- **TASK TO COMPLETE**: Edit the book review below by giving everything from "An inventive concoction" down to "continents and centuries." again, with "middling" changed to "mediocre".

======== DOCUMENT SECTION ========

An inventive concoction but a middling book; though without the grating ineptitude of Dan Brown, also without the charm of a...

An Umberto Eco–lite literary mystery spanning continents and centuries.

A globe-straddling scientist with an eye for loot: check. An arcane trove that just may (or may not) force a revision of the way we think about things: check. This isn’t your grandpa’s Indiana Jones, though. Daitch (Paper Conspiracies, 2011, etc.) presents an intrepid protagonist of shifting identity—not a bad strategy to take when nefarious people are after the same thing he is, one made more urgent when the newspaper prints his obituary, leaving it to him to decide “whether the risks of reinventing myself are life shattering or way more inconsequential than you think.” Smart, though a bit of a schmo, working with a trove of ancient documents that have come to him as if by fate, he begins to reconstruct the ancient civilization of Suolucidir—and that, in turn, draws in other stories by other seekers, a whole swirl of yarns, some shaggy dog (“Antonov believes that Suolucidir was a center for ancient pornography”) and some more or less straightforward (“Though Ryder wasn’t ordinarily a superstitious man, the plates’ proximity to the beheaded skeleton made him leery of keeping them in his possession”). That the whole thing is a sendup is evident when you turn the word of the ancient place around, and in the end, that effort seems curious; the story plays straight just as well as it does with its postmodern flourishes. Slow to unfold, it has the self-satisfied air of the postmodern as well, though the broad range of allusions and references is entertaining to behold—on one page Krazy Kat, on another Josef Stalin, Winston Churchill, and the shah of Iran. And you have to give points to any yarn with a character named Shuki Fingers Feigen.

======== STORED DATA ========

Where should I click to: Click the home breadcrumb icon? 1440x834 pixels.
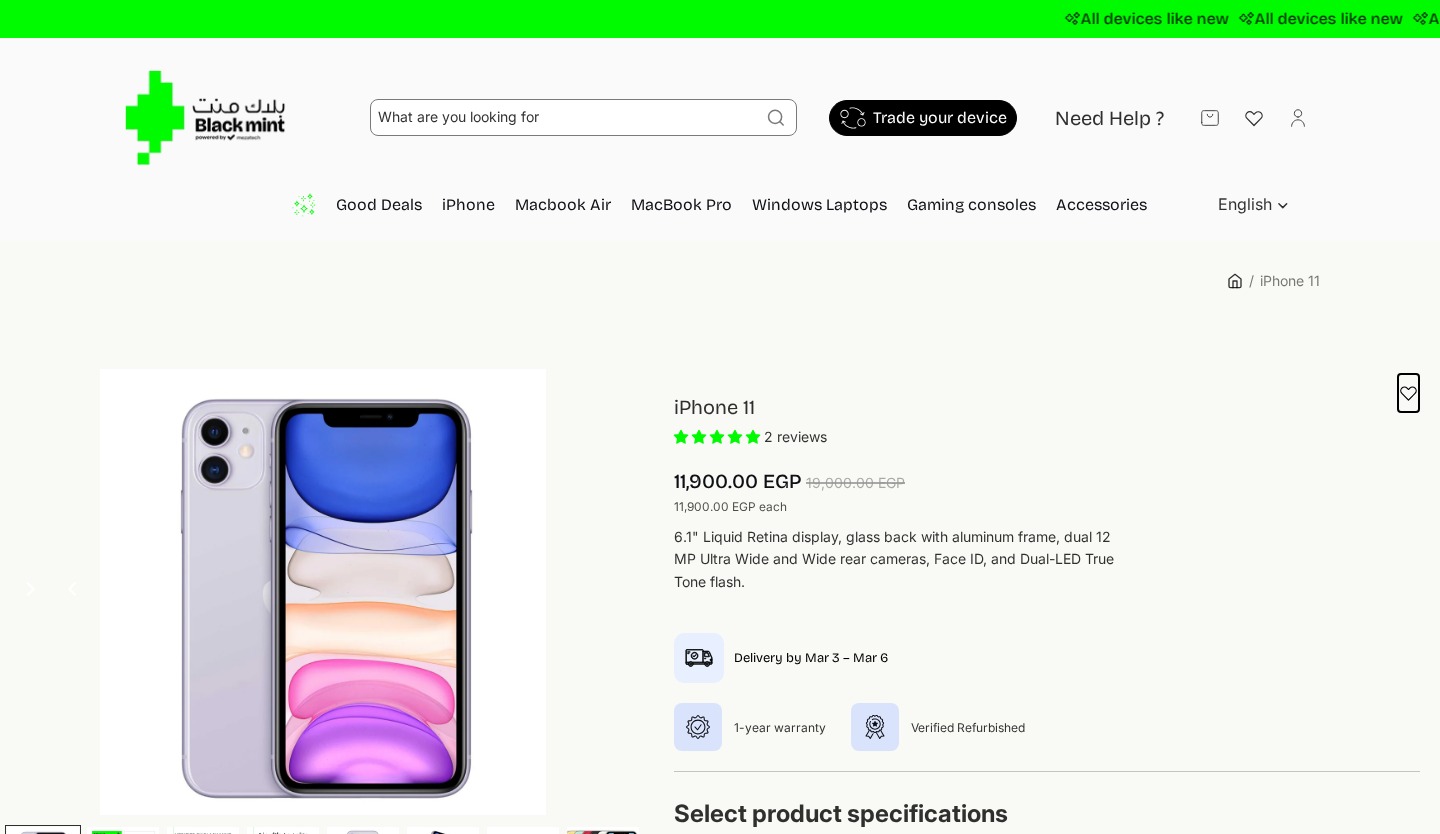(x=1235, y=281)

========
======== STORED DATA ========

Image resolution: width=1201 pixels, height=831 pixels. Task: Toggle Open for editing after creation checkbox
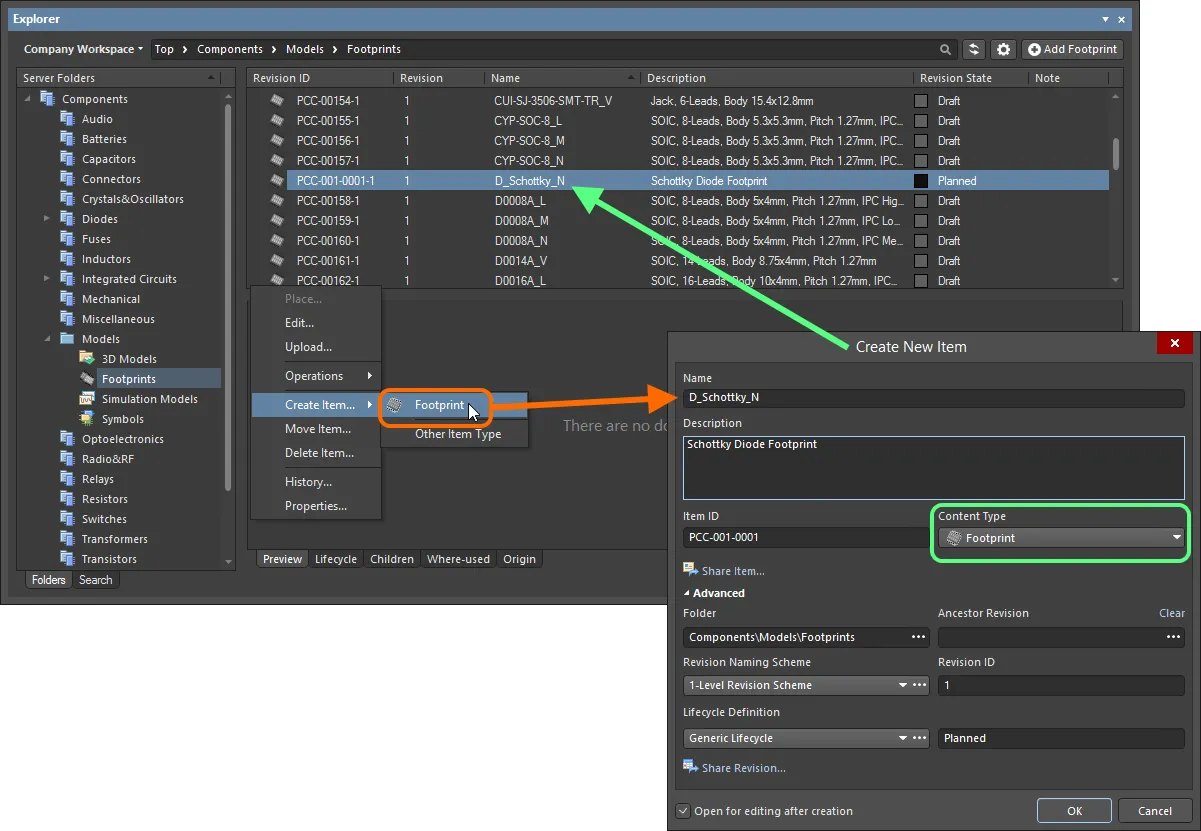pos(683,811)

========

- **EXPECTED OUTPUT**:
An inventive concoction but a mediocre book; though without the grating ineptitude of Dan Brown, also without the charm of a...

An Umberto Eco–lite literary mystery spanning continents and centuries.